In (1) and (2), the probability measure is the same (fair die) but the function defining the random variable is different (sum versus max). In (1) and (3), the function defining the random variable is the same, and the sample space of outcomes is the same, but the probability measure is different.
We often specify the distribution of a random variable directly without explicit mention of the underlying probability space or function defining the random variable. For example, in the meeting problem we might assume that arrival times follow a Uniform(0, 60) or a Normal(30, 10) distribution. In situations like this, you can think of the probability space as being the distribution of the random variable and the function defining the random variable to be the identity function. In other words, we construct a spinner to represent the distribution of the random variable and spin it to simulate a value of the random variable.
In some cases of the meeting time problem we assumed the distribution of Regina’s arrival time \(R\) is Uniform(0, 60) and the distribution of Cady’s arrival time \(Y\) is Uniform(0, 60), in which case \(R\) and \(Y\) have the same distribution. But these are two random variables; one measures Regina’s arrival time and one measure Cady’s. If Regina and Cady met every day for a year, then the day-to-day pattern of Regina’s arrival times would look like the day-to-day pattern of Cady’s arrival times. But on any given day, their arrival times would not be the same, since \(R\) and \(Y\) are continuous random variables so \(\textrm{P}(R = Y) = 0\).
A distribution, like a spinner, is a blueprint for simulating values of the random variable. If two random variables have the same distribution, you could use the same spinner to simulate values of either random variable. But a distribution is not the random variable itself.
Two random variables can have the same (long run) distribution, even if the values of the two random variables are never equal on any particular repetition (outcome). If \(X\) and \(Y\) have the same distribution, then the spinner used to simulate \(X\) values can also be used to simulate \(Y\) values; in the long run the patterns would be the same.
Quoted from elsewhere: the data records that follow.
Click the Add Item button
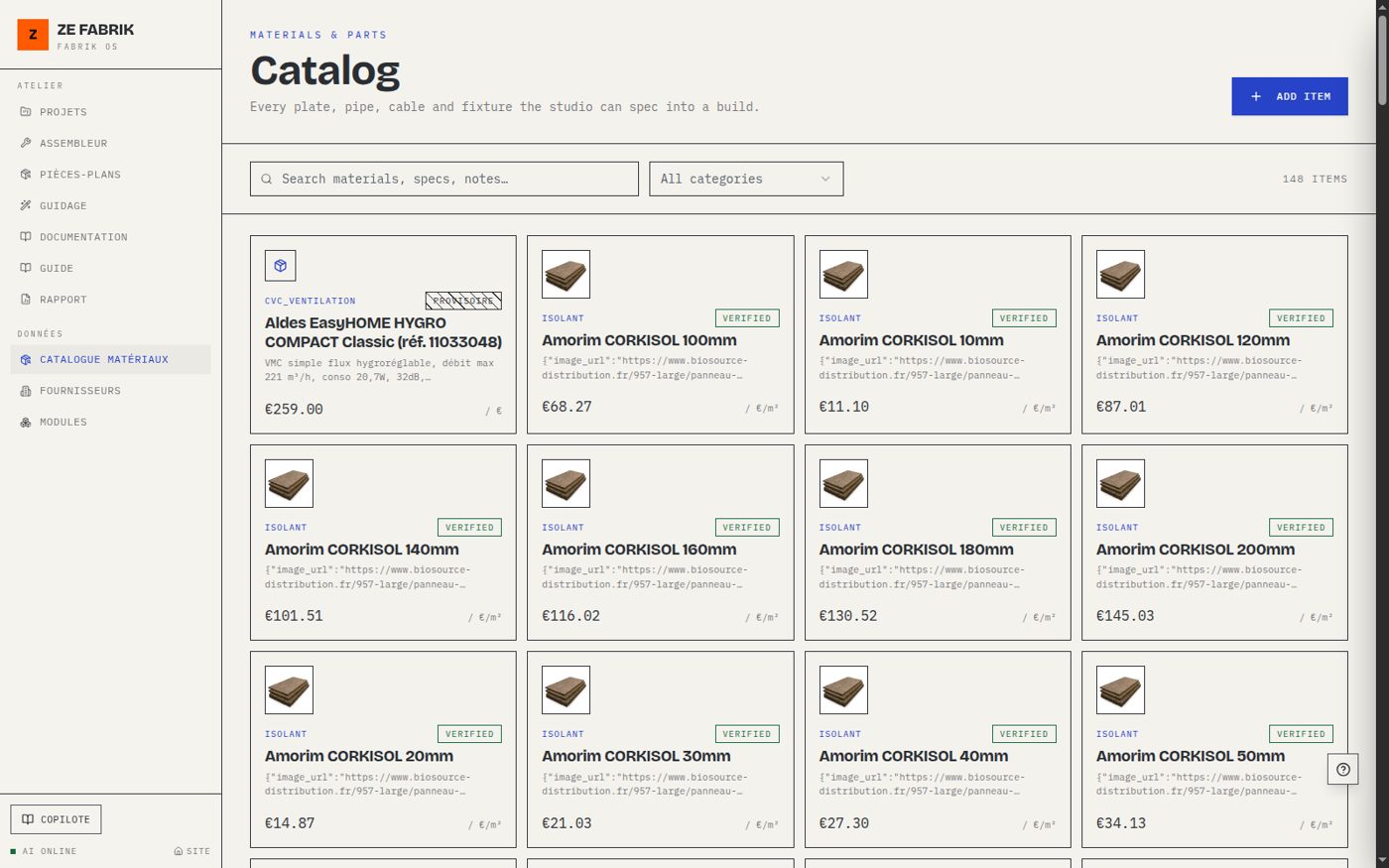 point(1290,96)
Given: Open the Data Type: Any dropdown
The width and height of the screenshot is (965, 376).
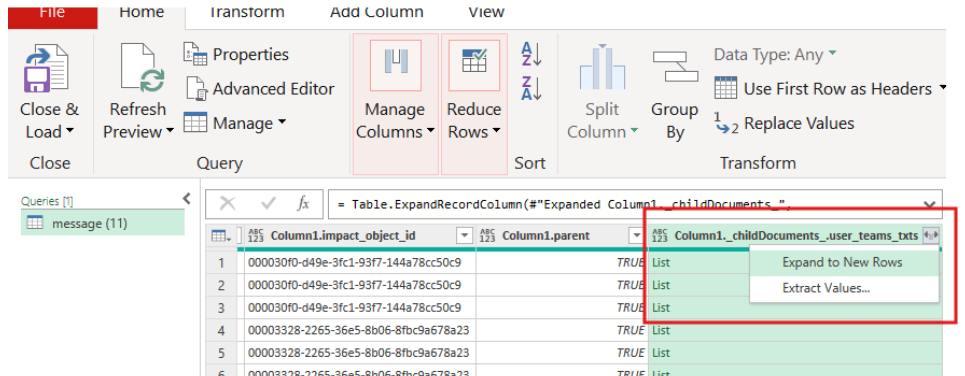Looking at the screenshot, I should [775, 55].
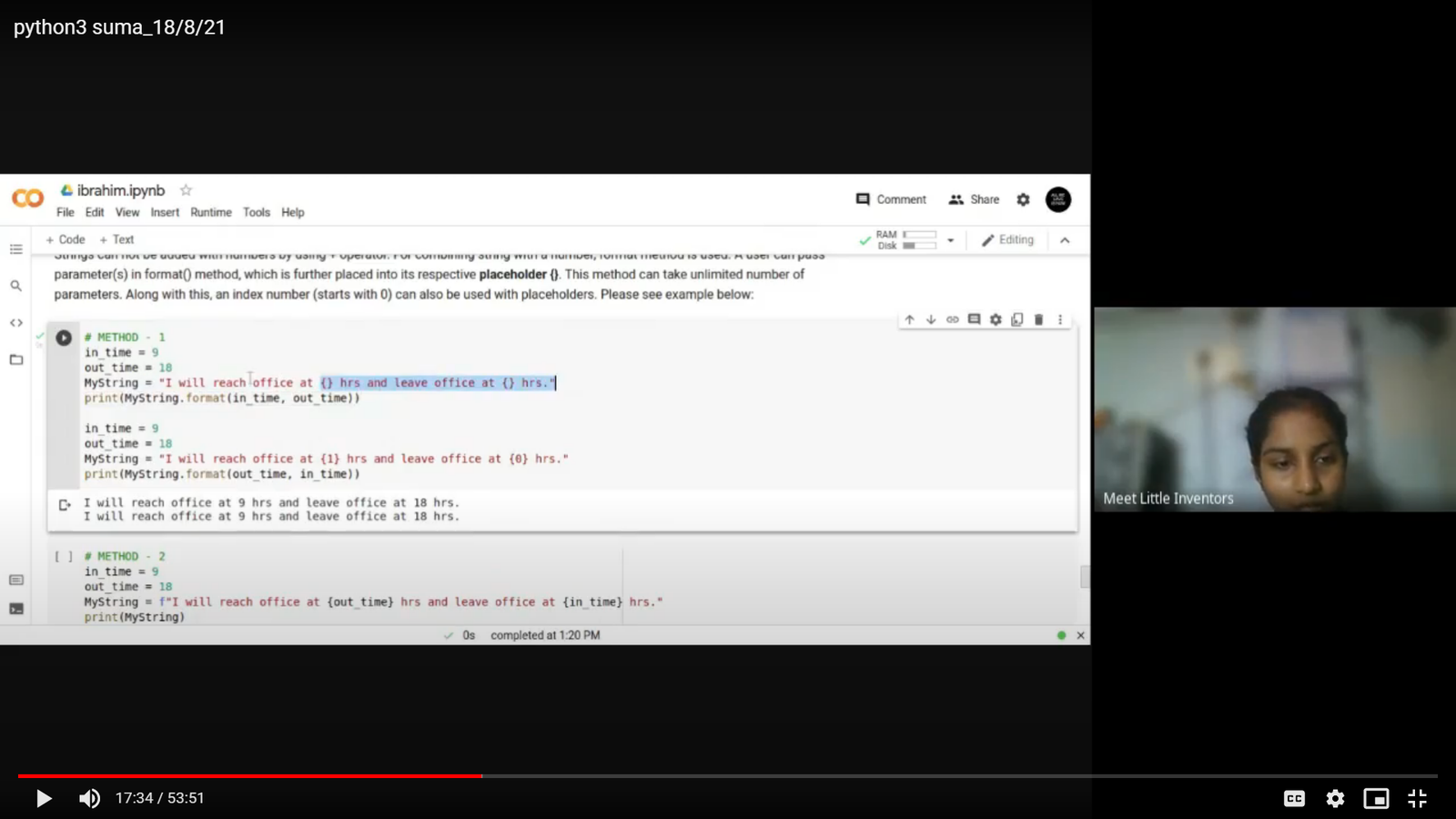The image size is (1456, 819).
Task: Move cell up with arrow icon
Action: tap(909, 319)
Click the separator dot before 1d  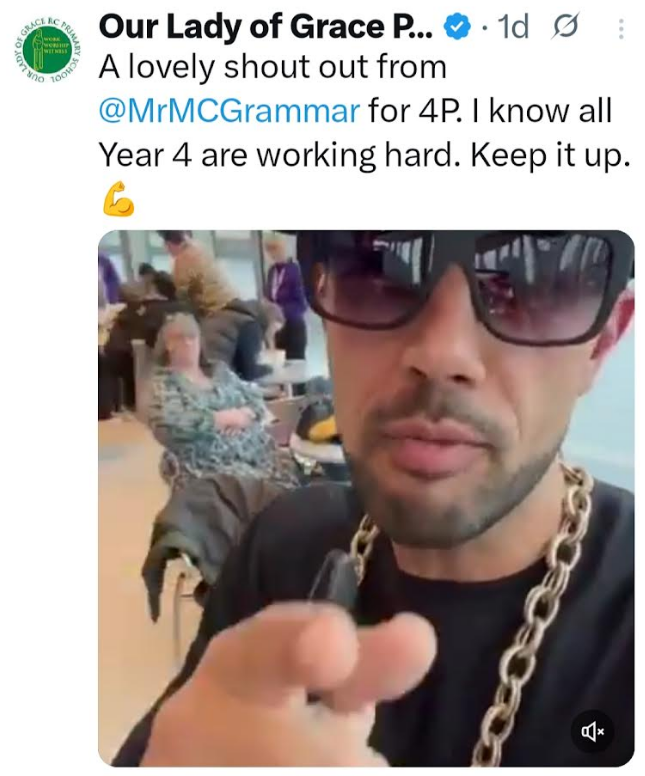485,28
At the other extreme, two random variables \(X\) and \(Y\) are the same random variable only if for every outcome of the random phenomenon the resulting values of \(X\) and \(Y\) are the same. That is, \(X\) and \(Y\) are the same random variable only if they are the same function: \(X(\omega)=Y(\omega)\) for all \(\omega\in\Omega\). It is possible to have two random variables for which \(\textrm{P}(X=Y)\) is large, but \(X\) and \(Y\) have different distributions.
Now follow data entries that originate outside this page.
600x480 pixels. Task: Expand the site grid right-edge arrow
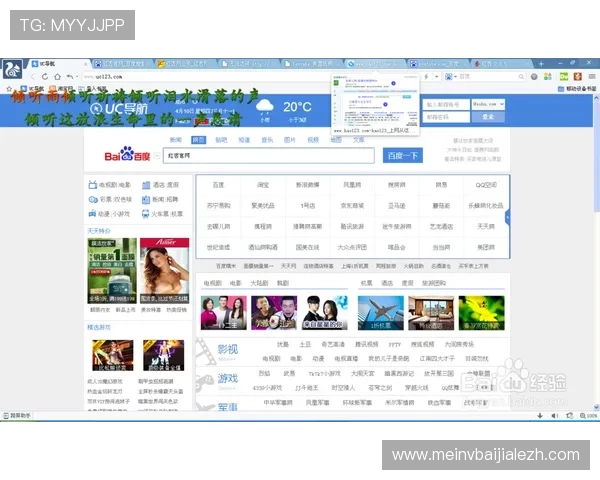[508, 216]
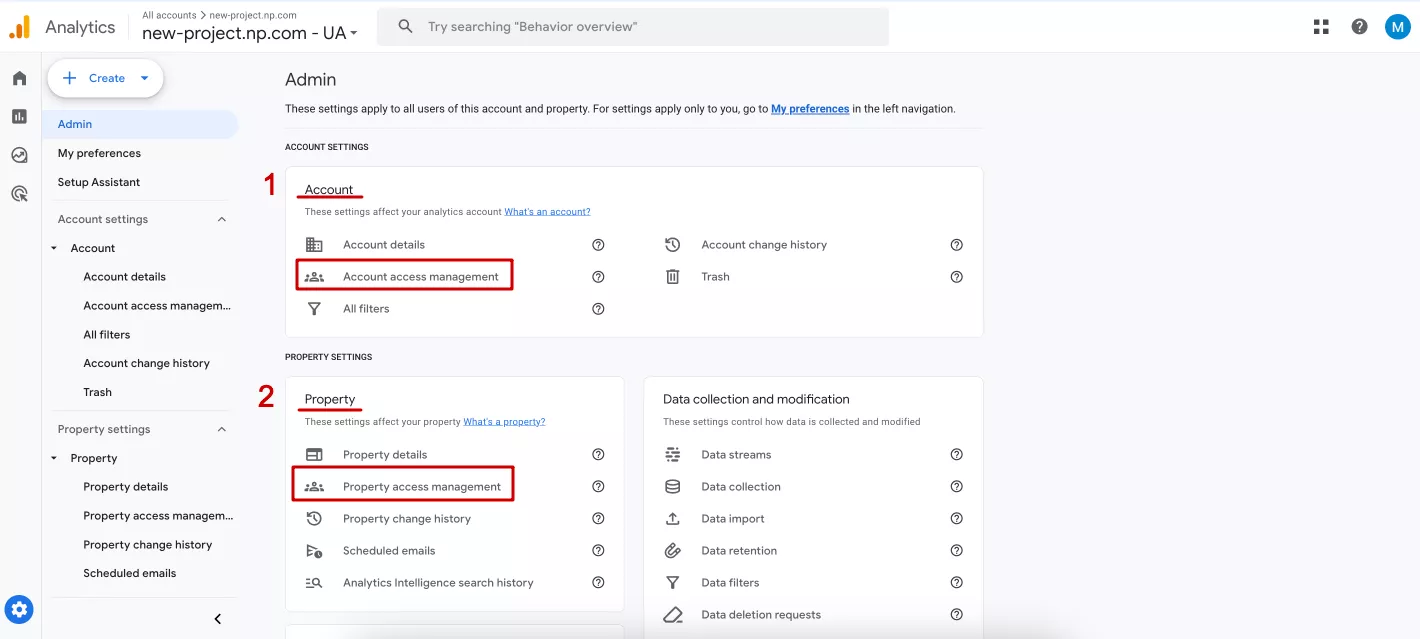Collapse the left navigation panel arrow

point(218,619)
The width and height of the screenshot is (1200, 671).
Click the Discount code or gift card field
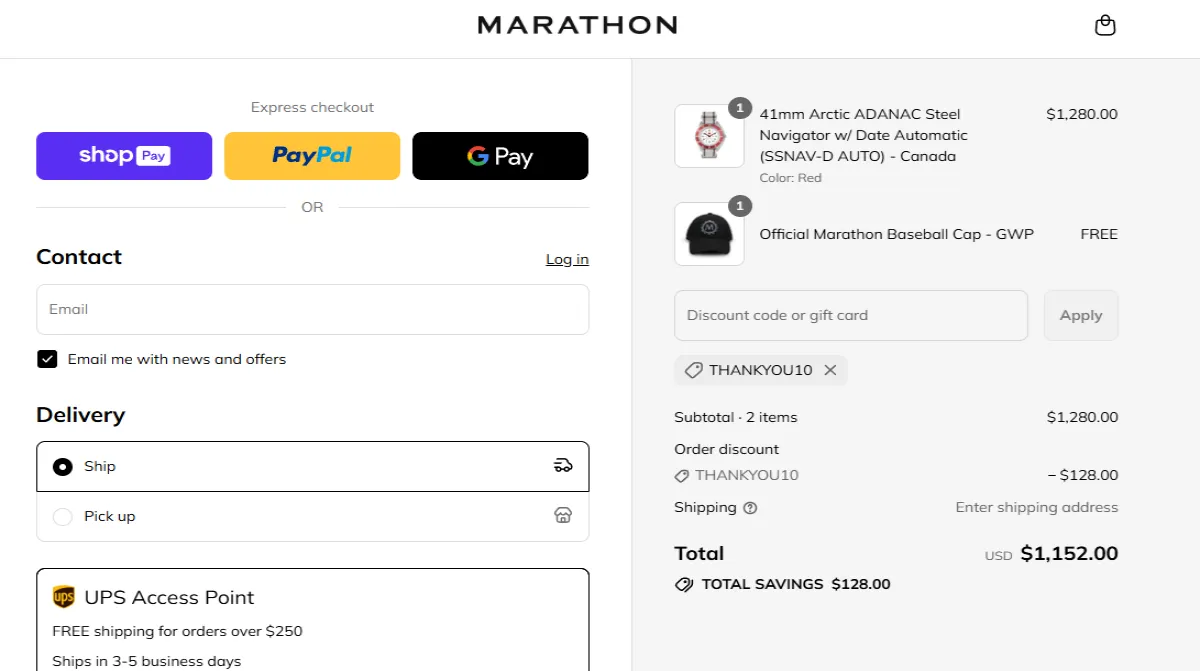[850, 316]
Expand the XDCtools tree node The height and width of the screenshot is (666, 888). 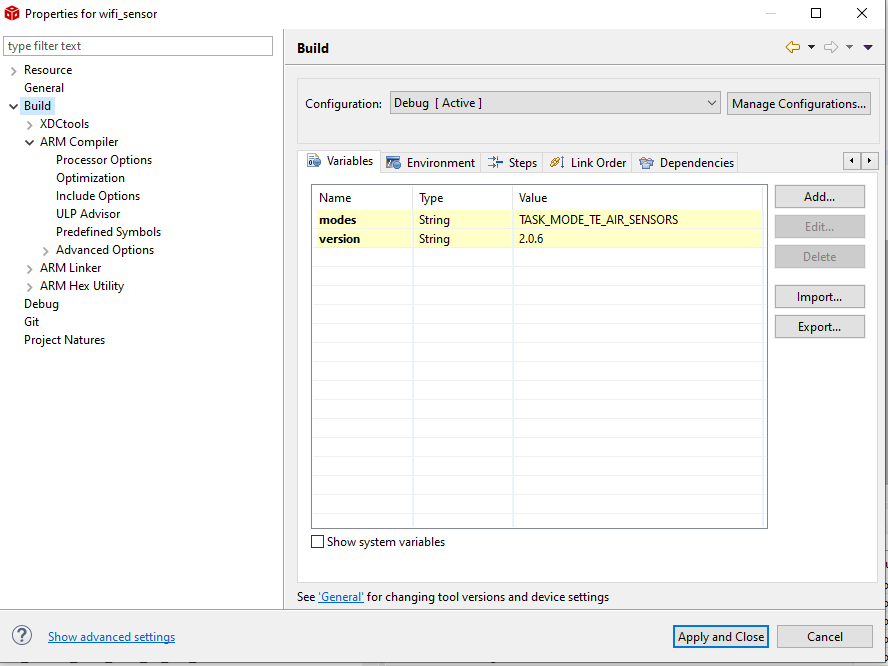(30, 124)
Many commonly encountered distributions have special names. For example, the common distribution in Example 3.41 is called the “Binomial(3, 0.5)” distribution. If a random variable has a Binomial(3, 0.5) distribution then it takes the possible values 0, 1, 2, 3, with respective probability 1/8, 3/8, 3/8, 1/8. (We will study Binomial distributions in more detail later.)
Example 3.41 illustrates that knowledge that a random variable has a specific distribution (e.g., Binomial(3, 0.5)) does not necessarily convey any information about the underlying outcomes or random variable (function) being measured.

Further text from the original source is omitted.